Dans ces conditions, le choix du matériel génétique revêt une importance capitale. Les tentatives faites jusqu'ici pour fournir aux pays tropicaux des semences appropriées en vue de créer des plantations exotiques à croissance rapide n'ont pas donné de bons résultats. Bien souvent, on a choisi la source des semences en fonction des disponibilités plutôt que des possibilités d'adaptation. De plus, on n'a généralement fait appel qu'à une infime partie du matériel génétique varié existant dans l'habitat naturel des essences.

Le transfert de semences d'arbres d'un pays à un autre confère un caractère international à l'approvisionnement en semences. Trop souvent, ni le pays d'origine ni le pays destinataire n'ont le personnel et les fonds nécessaires pour la prospection et la collecte de semences. Les projets de plantations ne sauraient atteindre leurs objectifs que si une action internationale est menée pour faciliter l'identification rapide des meilleures sources de semences, leur production, leur conservation et leur utilisation.

Ce qui a été fait jusqu'à présent est loin de répondre aux besoins. C'est pourquoi la FAO a récemment élaboré un «programme mondial pour une meilleure utilisation des ressources génétiques forestières». Les propositions de la FAO prévoient des programmes de terrain et des activités de soutien touchant à la diffusion des informations, à la formation, à la recherche, à la coordination et à la certification des semences.

» **Entrées répertoriées**
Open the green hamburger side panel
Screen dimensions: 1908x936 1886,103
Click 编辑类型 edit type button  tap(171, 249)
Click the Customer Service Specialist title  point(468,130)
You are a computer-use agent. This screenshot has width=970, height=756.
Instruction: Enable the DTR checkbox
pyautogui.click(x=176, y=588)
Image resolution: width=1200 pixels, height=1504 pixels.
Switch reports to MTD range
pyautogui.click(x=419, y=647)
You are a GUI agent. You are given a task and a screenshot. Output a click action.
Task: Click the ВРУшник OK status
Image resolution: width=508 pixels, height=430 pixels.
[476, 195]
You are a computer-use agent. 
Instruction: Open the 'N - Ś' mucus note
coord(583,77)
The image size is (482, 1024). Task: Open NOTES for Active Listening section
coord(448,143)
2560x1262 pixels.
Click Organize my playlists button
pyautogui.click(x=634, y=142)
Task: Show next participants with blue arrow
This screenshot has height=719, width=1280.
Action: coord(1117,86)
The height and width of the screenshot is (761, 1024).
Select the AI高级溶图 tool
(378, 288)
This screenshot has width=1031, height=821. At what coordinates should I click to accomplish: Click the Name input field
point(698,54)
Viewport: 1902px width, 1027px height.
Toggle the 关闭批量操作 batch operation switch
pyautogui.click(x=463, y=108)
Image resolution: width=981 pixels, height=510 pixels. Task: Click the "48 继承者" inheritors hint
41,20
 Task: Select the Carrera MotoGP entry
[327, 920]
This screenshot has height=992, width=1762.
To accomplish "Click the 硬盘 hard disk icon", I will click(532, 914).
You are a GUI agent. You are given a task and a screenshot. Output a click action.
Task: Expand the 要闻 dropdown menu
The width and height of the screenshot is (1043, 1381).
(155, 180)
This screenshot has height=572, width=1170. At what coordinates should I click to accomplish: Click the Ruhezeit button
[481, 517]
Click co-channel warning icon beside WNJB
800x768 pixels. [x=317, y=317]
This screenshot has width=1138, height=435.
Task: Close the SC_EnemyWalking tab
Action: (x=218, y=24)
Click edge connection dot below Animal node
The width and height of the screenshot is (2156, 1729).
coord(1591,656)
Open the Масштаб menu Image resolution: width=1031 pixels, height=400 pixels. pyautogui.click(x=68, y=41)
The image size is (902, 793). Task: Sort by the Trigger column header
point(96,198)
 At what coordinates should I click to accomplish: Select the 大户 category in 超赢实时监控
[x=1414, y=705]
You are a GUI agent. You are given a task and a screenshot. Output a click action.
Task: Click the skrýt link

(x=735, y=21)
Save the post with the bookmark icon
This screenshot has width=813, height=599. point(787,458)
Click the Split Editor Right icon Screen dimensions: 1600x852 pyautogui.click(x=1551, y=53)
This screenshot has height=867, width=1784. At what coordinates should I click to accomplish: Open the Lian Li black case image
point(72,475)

» **Consignes de travail**
**A.** D'après le texte sur l'approvisionnement en semences d'arbres, quels domaines les activités de soutien prévues par les propositions de la FAO touchent-elles ?
**B.** Donnez la suite du texte sur l'approvisionnement en semences d'arbres, à partir de sa dernière phrase.

» **Réponses attendues**
**A.**
- la diffusion des informations
- la formation
- la recherche
- la coordination
- la certification des semences

**B.**
Il convient de considérer le nouvel ordre économique international comme l'expression du désir de la part des pays en développement de s'autodéterminer sur le plan économique. Leurs gouvernements sont donc résolus à planifier et à contrôler plus efficacement l'utilisation de leurs ressources forestières en tant qu'instrument du développement socio-économique. Cependant, de nombreux obstacles d'ordre institutionnel se posent encore à l'utilisation et à la reconstitution rationnelles de ces ressources. Aussi la FAO a-t-elle conçu un programme pour aider les pays a) a améliorer leur aptitude en matière de planification, d'administration et de technique dans le secteur des forêts et des industries forestières: b) à mettre au point des mécanismes appropriés d'adaptation (recherche, information, services de statistique, etc.) et c) à renforcer leurs systèmes d'éducation et de formation forestières.

Scieries

Usines de contreplaqué

Petites industries

Harmonisation de la foresterie avec la production alimentaire et le développement rural

Nous avons dit à quel point il importe de surveiller la couverture végétale des bassins versants critiques. Par leurs caractères physiques, les forêts opposent en effet un obstacle extrêmement efficace aux précipitations. Les étages multiples du couvert forestier et la litière accumulée sur le sol amortissant le choc de la pluie, le sol de la forêt ne subit que peu ou pas de tassement, et le ruissellement est retardé. De plus, la forêt facilite considérablement l'infiltration, ce qui est fort important, car si l'écoulement est réduit ou retardé, l'engorgement permanent devient inévitable. Les sols forestiers sont extrêmement perméables et parcourus par de vieilles racines qui facilitent l'infiltration en la canalisant.

Les effets cumulés de ces diverses influences de la forêt sur le mouvement des eaux ainsi quel a rétention de l'eau par le sol sont du plus haut intérêt pour les collectivités agricoles. Si on laisse ruisseler sur la surface des terres tout ou une bonne partie des pluies, les systèmes de drainage risquent de ne pouvoir acheminer toute l'eau libérée au cours de la saison des pluies, d'où l'éventualité d'inondations, de phénomènes torrentiels, d'envasement des réservoirs et de submersion des terres cultivables. En réduisant le ruissellement au moment des pluies et en libérant l'eau plus tard au cours de la saison sèche, au moment où elle est le plus nécessaire, les forêts limitent à la fois les risques d'inondation et de sécheresse.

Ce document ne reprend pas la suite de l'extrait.